Work task » Of the entries below, return only those lines from the line with "Screenshot is 390x1559." to the line with "查看更多 (330, 778)", exactly, both included.

Source data »
▼▼▼

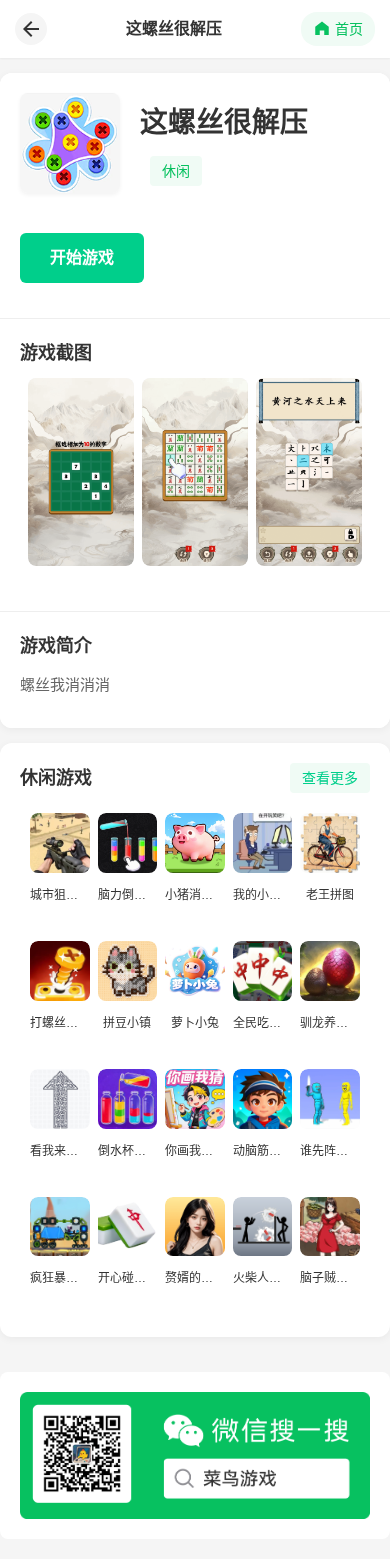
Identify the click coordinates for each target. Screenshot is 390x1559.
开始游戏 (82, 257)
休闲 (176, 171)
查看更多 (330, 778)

▲▲▲
▼▼▼

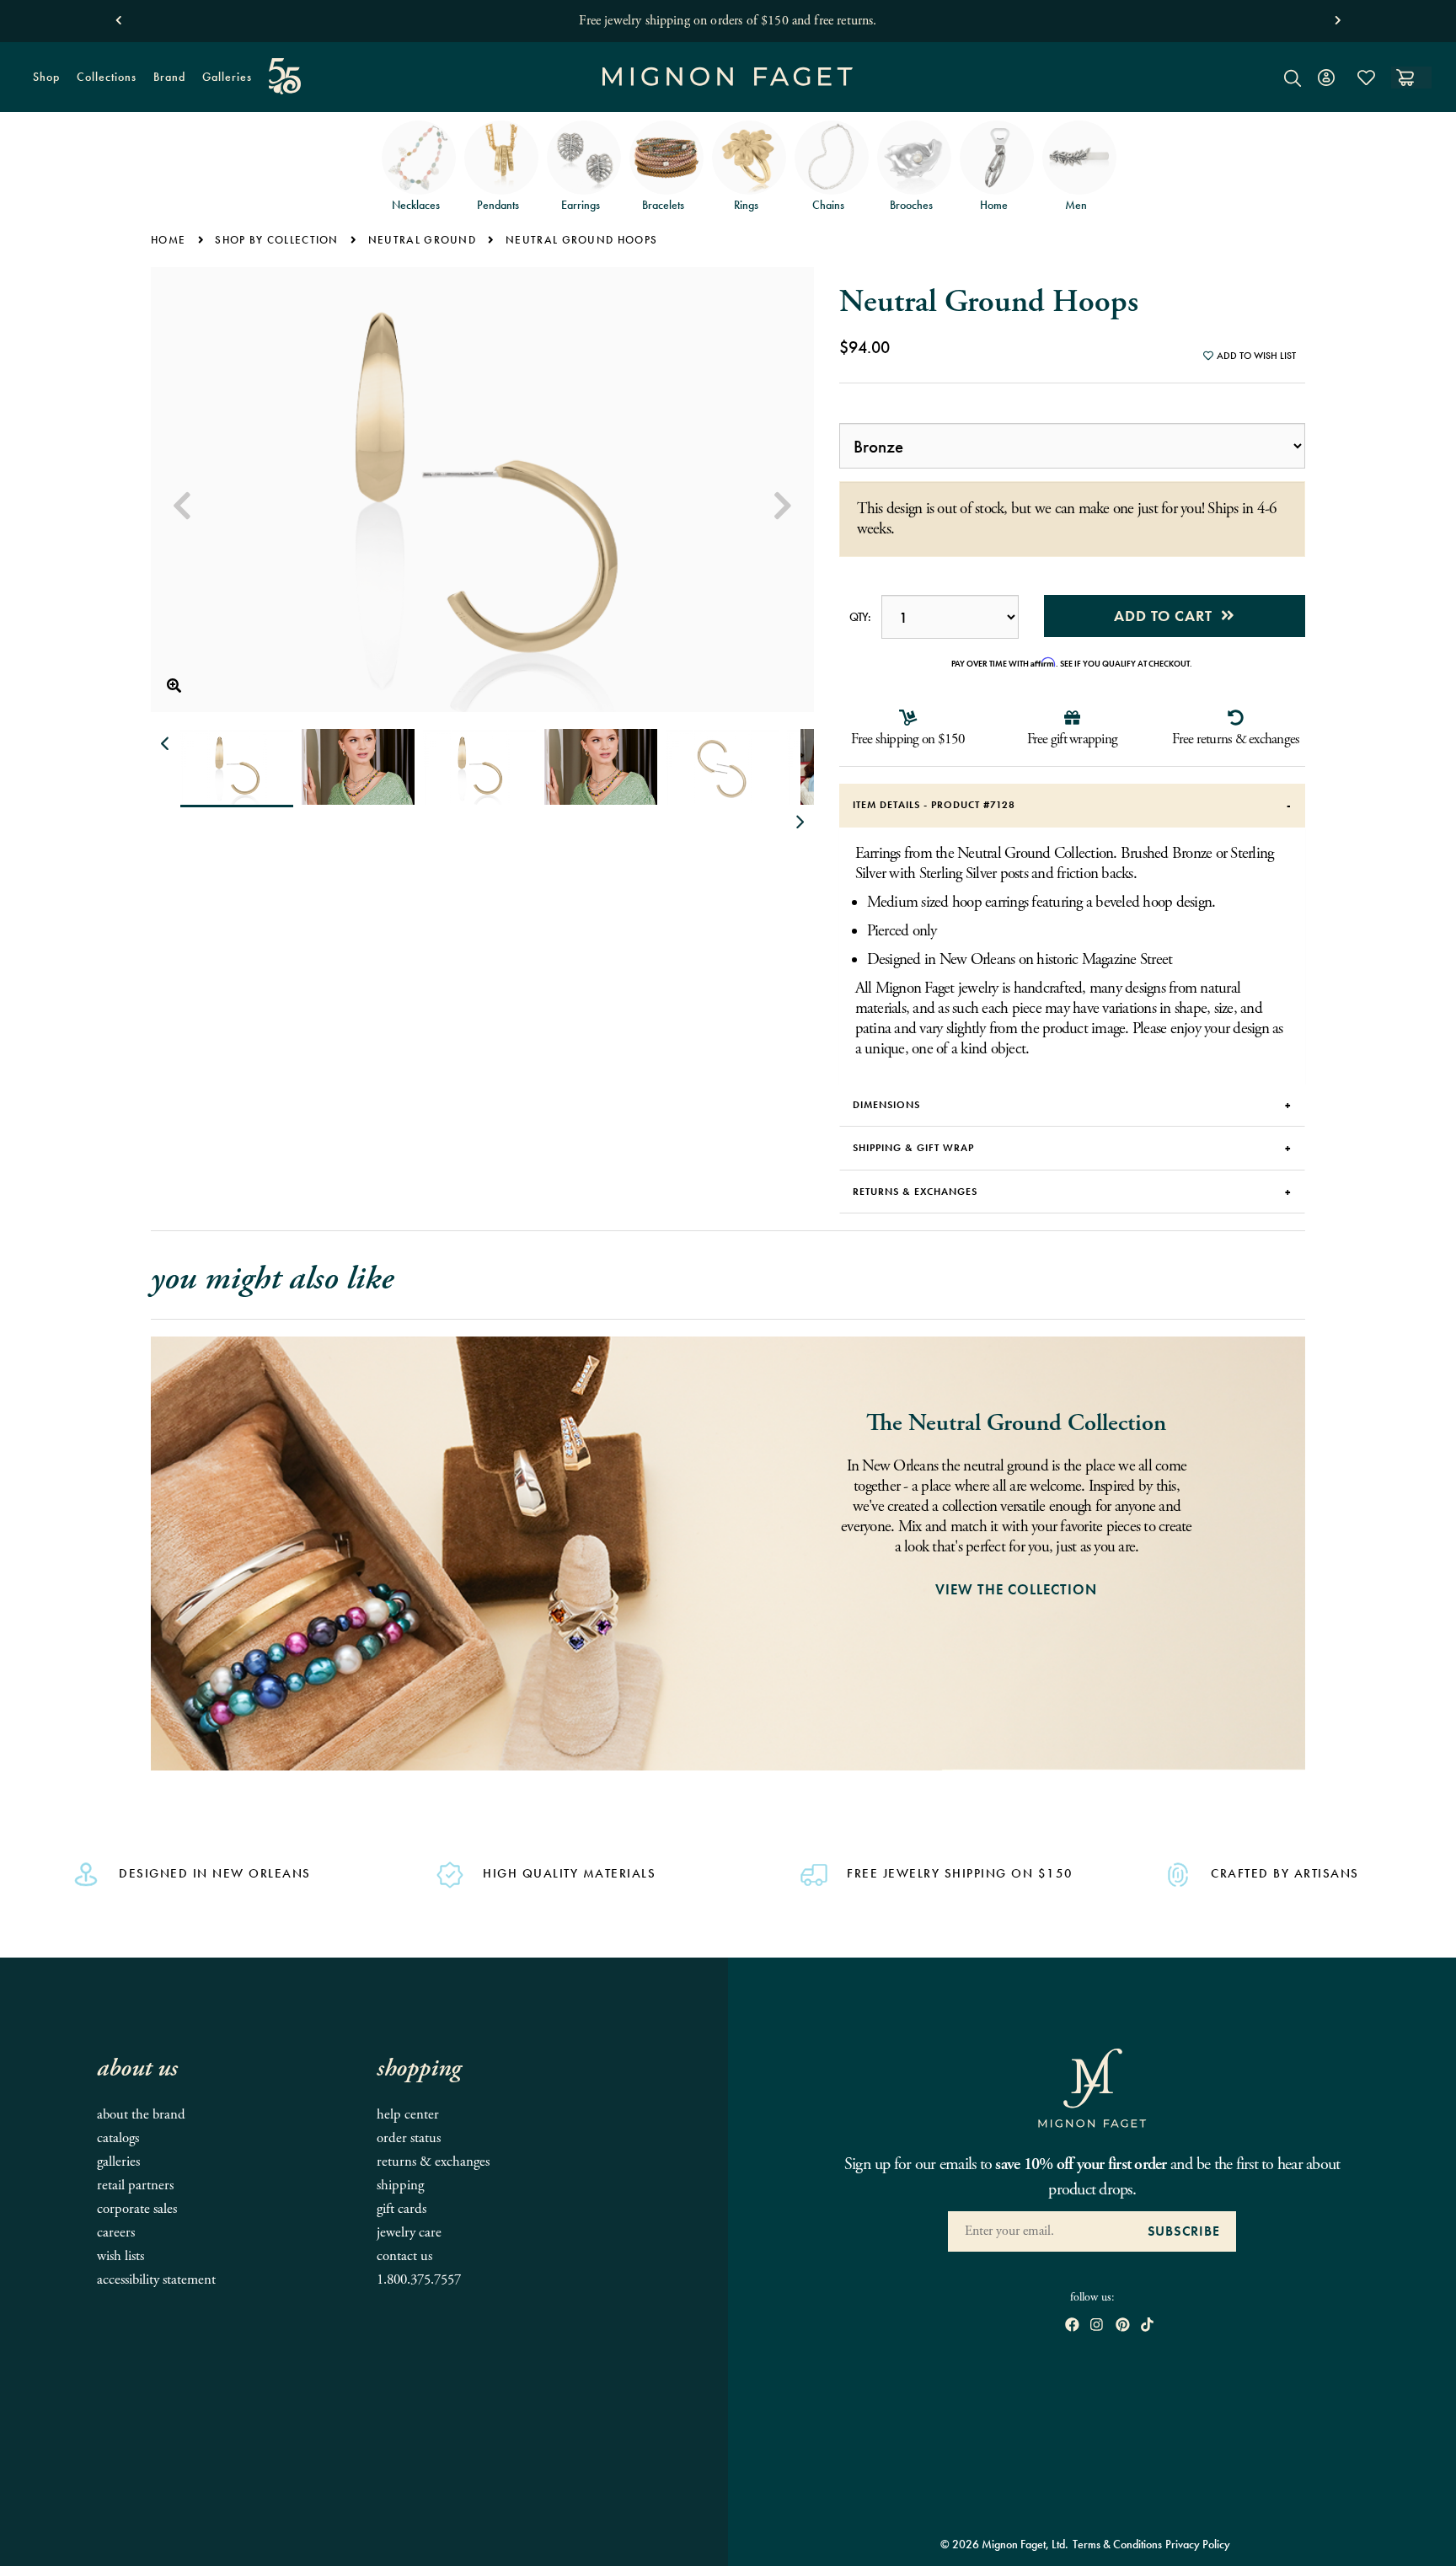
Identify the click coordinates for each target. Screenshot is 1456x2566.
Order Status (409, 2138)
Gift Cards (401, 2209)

▲▲▲
▼▼▼

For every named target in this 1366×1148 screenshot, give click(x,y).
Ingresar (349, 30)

▲▲▲

Output below »
Identify the click coordinates for each target. Screenshot is 390x1559.
开始游戏 (82, 257)
休闲 (176, 171)
查看更多 (330, 778)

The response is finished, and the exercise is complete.